In 2016, Major League baseball hitters slugged an incredible 5610 home runs. In 1910, when records for the game were first kept, 455 total homers were hit. The argument can be made that there are more teams, more games and better athletes now, but many will say the ball itself has contributed to the enormous increase in the number of round trippers.
Baseball historians refer to the years from 1901-1910 as the “dead ball” era. The exhibit displays the inside material of the first baseballs made from India rubber. The rubber core would soften and break down through use, making the ball difficult to hit solidly. In 1911, rubber was replaced by cork, which was more rigid and resilient and covered by horsehide. The result was an overall spike in home run numbers. Today’s baseball core is a combination of cork and rubber. This core is then wound by four layers of wool and covered by cowhide, all of which allows the ball to spring back into shape when hit with a bat.
The average life of a baseball in the Major Leagues is six pitches. About 65 balls are used in one game and 2430 baseballs are thrown and hit in a single season.
As a barehanded catcher for the Cincinnati Red Stockings in 1870, Doug Allison sustained an injury while catching a hard thrown ball from the pitcher. Allison is credited with being the first baseball player to wear a glove, which he made as a pair of mittens from buckskin. In 1876, Spalding began manufacturing gloves with padding and webbing for all fielders and in 1890, Harry Decker of the Indianapolis Hoosiers patented the first catcher’s mitt.

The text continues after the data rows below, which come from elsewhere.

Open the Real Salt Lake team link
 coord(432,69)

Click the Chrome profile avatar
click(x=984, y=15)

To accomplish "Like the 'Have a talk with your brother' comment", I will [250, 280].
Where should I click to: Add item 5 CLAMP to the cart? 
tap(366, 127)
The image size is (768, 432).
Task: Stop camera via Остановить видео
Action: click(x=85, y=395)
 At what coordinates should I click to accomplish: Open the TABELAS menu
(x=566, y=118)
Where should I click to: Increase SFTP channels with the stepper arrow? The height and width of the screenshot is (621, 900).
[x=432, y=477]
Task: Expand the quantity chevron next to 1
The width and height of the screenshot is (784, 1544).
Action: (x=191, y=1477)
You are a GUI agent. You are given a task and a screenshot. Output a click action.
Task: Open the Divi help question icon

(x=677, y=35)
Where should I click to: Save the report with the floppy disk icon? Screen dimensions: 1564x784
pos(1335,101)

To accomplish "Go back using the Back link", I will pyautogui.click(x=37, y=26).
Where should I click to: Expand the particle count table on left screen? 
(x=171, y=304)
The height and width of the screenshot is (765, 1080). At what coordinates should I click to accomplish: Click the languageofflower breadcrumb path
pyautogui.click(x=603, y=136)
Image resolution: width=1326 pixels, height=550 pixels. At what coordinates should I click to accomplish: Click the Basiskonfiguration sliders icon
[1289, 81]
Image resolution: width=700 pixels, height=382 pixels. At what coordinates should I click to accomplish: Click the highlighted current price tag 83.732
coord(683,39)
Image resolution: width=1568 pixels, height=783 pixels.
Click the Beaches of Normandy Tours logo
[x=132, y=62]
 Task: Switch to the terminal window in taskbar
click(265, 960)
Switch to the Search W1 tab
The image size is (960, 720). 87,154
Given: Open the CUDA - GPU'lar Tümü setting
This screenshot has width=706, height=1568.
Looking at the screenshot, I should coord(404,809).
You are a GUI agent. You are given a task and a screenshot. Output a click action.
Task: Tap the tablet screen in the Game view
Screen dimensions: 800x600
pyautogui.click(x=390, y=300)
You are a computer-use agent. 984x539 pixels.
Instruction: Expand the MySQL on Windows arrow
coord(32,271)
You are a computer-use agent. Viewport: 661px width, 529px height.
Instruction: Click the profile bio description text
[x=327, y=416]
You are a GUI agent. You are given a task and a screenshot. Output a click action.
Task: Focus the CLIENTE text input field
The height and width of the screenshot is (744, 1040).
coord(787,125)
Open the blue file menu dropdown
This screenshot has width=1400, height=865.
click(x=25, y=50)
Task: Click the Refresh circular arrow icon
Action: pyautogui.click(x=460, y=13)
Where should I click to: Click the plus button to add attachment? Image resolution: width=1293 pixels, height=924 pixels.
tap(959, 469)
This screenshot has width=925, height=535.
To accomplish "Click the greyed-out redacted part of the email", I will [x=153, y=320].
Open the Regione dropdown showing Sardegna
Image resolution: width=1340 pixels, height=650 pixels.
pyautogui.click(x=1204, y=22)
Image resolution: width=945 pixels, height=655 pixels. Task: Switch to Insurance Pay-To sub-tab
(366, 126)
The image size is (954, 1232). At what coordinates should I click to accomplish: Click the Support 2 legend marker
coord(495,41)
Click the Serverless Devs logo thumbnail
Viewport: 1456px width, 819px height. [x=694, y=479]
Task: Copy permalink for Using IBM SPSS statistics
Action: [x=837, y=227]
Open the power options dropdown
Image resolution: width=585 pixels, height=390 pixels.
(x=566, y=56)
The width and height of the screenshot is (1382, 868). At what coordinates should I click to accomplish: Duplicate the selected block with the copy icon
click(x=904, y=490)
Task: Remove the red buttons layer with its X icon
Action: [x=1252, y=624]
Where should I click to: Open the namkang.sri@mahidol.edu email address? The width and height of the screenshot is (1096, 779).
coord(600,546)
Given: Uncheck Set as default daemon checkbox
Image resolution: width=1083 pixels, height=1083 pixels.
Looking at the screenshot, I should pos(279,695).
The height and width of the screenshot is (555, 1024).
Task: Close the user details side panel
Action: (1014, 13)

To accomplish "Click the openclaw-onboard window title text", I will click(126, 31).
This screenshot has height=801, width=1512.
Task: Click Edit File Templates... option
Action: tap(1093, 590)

In today’s game, a single cowhide is used to make four gloves. Major leaguers select custom made gloves made from full grain leather that takes time to break in before it is ready. St. Louis Cardinal catcher Yadier Molina pounds a new catcher’s mitt with a sledge hammer, while Seattle Mariner pitcher Felix Hernandez starts to break in his new glove by “cooking” it in a microwave oven for a minute and a half.
A major leaguer’s glove can cost as much as $400.
In the early years, baseball players made their own bats by whittling a piece of pine or ash. With no MLB restrictions, some measured well over 42 inches long and many were flat from the handle up. Some bats were sawed off at the handle so hitters swung only the barrel at the ball.
In 2001, Barry Bonds used bats made from hard maple wood to hit 73 home runs that year. Despite the improvement in the manufacturing process, MLB bat breakage hit an all time high in 2008 causing the league to create stricter manufacturing regulations regarding the slope of the wood’s grain.
MLB teams often buy bats in bulk to keep the price down, but a single custom-made bat can cost as much as $180. An MLB player uses about 50 bats in a season.
A fascinating story at the ”Making America’s Pastime” exhibit involves famous baseball players and military service. Not mentioned is Hall of Famer Ted Williams, who was a marine fighter pilot in WWII. Although he never saw combat, Joe DiMaggio of the Yankees served two years in the army while at the height of his baseball career.
The exhibit reveals that during WWI, the US government sent a directive to all MLB players: “Get a job or go to war.” Little known Alexander “Tom” Burr, an outfielder for the Yankees, died In a plane crash in France in 1918, but two legendary players decided to go to work instead of serving their country.
“A little-known fact is that Babe Ruth and Shoeless Joe Jackson came to work at Bethlehem Steel in 1918” said Koehler. “They also played baseball for the company and received at least $200 a game.”
American League President Ban Johnson had said “The league does not impugn the motives of players who have gone into industrial work. Some of them are patriotic. But if there be any of them who are Class 1A (deemed highest level for the military draft) … I hope they get yanked from the shipyards and steel works by the coat collar.”
The National Museum of Industrial History, a Smithsonian affiliate, is located at 602 East Second Street in Bethlehem and is open from Wednesday through Sunday from 10am to 5 pm.